For the second week in a row, a higher-than-expected inflation indicator raised concerns about price pressures. Friday’s Producer Price Index (PPI) report on wholesale prices showed a 0.8% January increase compared to the previous month, more than double the rise that most economists had expected. A Personal Consumption Expenditures Price Index (PCE) report released the previous week also topped forecasts.
Two months into 2026, U.S. equity sectors that trailed the broader market last year have moved up to the top of this year’s performance rankings. Through February, energy, materials, and consumer staples were the top three sectors on a year-to-date basis. Meanwhile, last year’s leaders, communication services and information technology, are lagging.
The seven U.S. mega-cap stocks, the Magnificent Seven continued to drive a disproportionate share of the broader market’s earnings growth in the just-concluded earnings season. Those seven stocks generated average fourth-quarter earnings growth of 27.2% versus a 9.8% rate for the other 493 companies in the S&P 500, according to FactSet. Mag Seven earnings growth has now exceeded 25% in 10 of the past 11 quarters.
After pausing in recent weeks, the year-to-date rally in gold prices resumed, and the precious metal climbed closer to the record high of more than $5,500 per ounce set in late January. Late Friday, gold futures were trading around $5,290. Silver prices also climbed during the week.
A monthly labor market report due out on Friday will show whether January’s stronger-than-expected jobs growth extended into February. In January, the gain of 130,000 jobs was more than double the number that most economists had forecast and up from 48,000 in December. Moreover, January’s unemployment rate slipped to 4.3% from 4.4% the previous month.
Insights: The U.S. Strike on Iran
Markets were reminded this weekend that geopolitical risk remains an important, if unpredictable, driver of short-term volatility. The U.S. military strike against Iranian targets represents one of the most significant escalations in Middle East tensions in years and immediately shifted investor attention toward energy markets, inflation expectations, and global stability.
Historical analysis suggests that market reactions to geopolitical shocks tend to follow a familiar pattern: an initial risk-off response characterized by rising oil prices, strength in safe-haven assets such as U.S. Treasuries and gold, and short-term equity volatility.
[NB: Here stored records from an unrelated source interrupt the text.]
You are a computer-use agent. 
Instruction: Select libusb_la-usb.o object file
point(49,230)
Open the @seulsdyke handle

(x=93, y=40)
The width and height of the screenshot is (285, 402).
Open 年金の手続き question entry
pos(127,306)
The primary economic transmission mechanism is energy. Any perceived threat to Middle East supply routes, particularly the Strait of Hormuz, through which a meaningful portion of global oil supply flows, introduces a risk premium into crude prices.
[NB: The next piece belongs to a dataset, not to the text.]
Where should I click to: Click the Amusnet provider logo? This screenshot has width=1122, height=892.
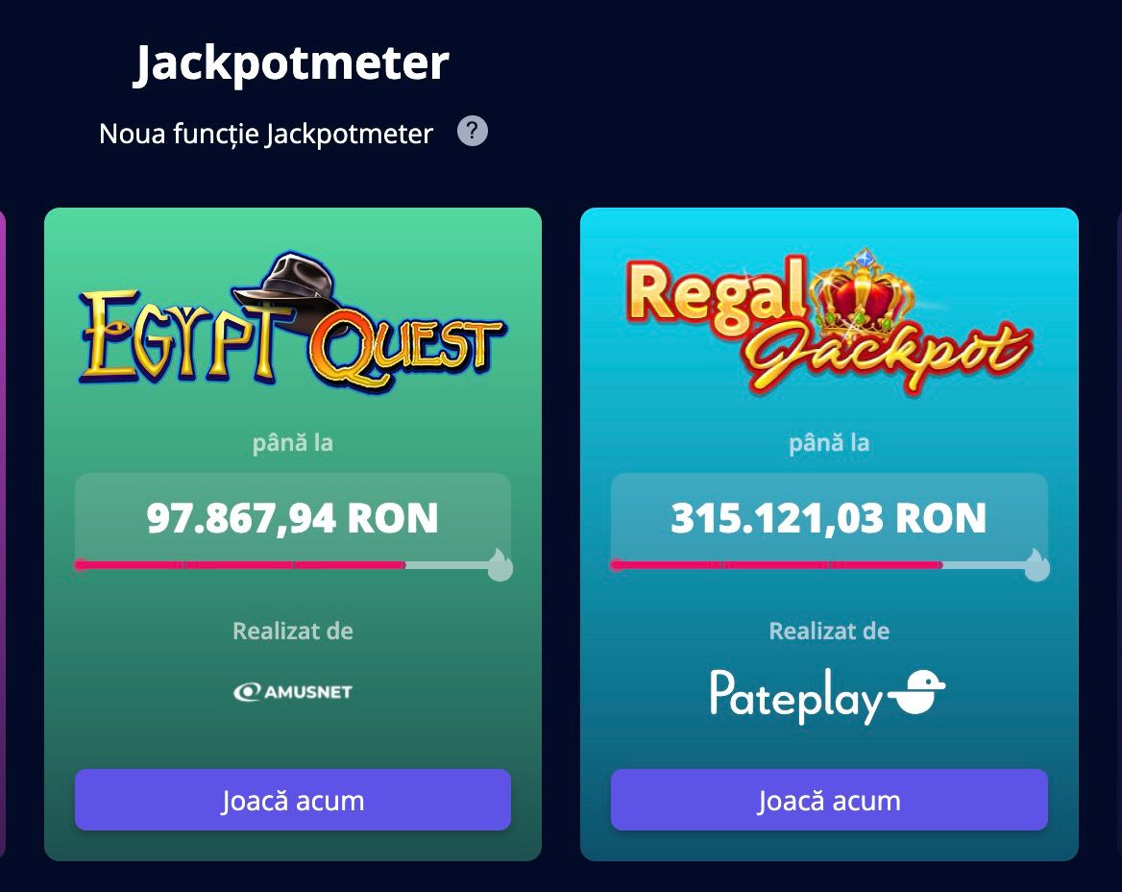point(292,691)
Source: Carson Investment Research
Higher oil prices matter because they function as a tax on global growth. Rising energy costs feed directly into transportation, manufacturing, and consumer prices, complicating the inflation outlook just as markets had begun to anticipate continued disinflation. Sustained energy price increases could delay expected Federal Reserve rate cuts by keeping headline inflation elevated even if underlying demand cools.
At the same time, history provides important perspective. Markets have generally proven resilient following geopolitical events when economic fundamentals remain intact. Equity drawdowns tied to military conflicts have often been temporary unless accompanied by recessionary conditions or prolonged supply disruptions. Today, the U.S. economy enters this period with positive growth, stable employment, and relatively strong corporate balance sheets, factors that tend to limit lasting market damage.
Sector effects are likely to be uneven rather than systemic. Energy and defense-related industries may benefit from rising risk premiums, while transportation and consumer-sensitive sectors could face pressure if oil prices remain elevated. For investors, the key variable is duration. Markets typically adapt quickly once escalation risks become clearer and supply disruptions are either confirmed or avoided.
Artificial Intelligence, Productivity, and the Changing Economic Cycle
While geopolitical developments dominate headlines, a quieter but potentially more consequential transformation continues to unfold at light-speed beneath the surface of the economy: the integration of artificial intelligence into corporate operations.
Recent workforce reductions across parts of the technology sector have been widely interpreted as signs of economic fragility. A more likely explanation is structural adaptation. Companies appear to be reorganizing around AI-enabled productivity, shifting from labor-intensive growth toward software-leveraged efficiency.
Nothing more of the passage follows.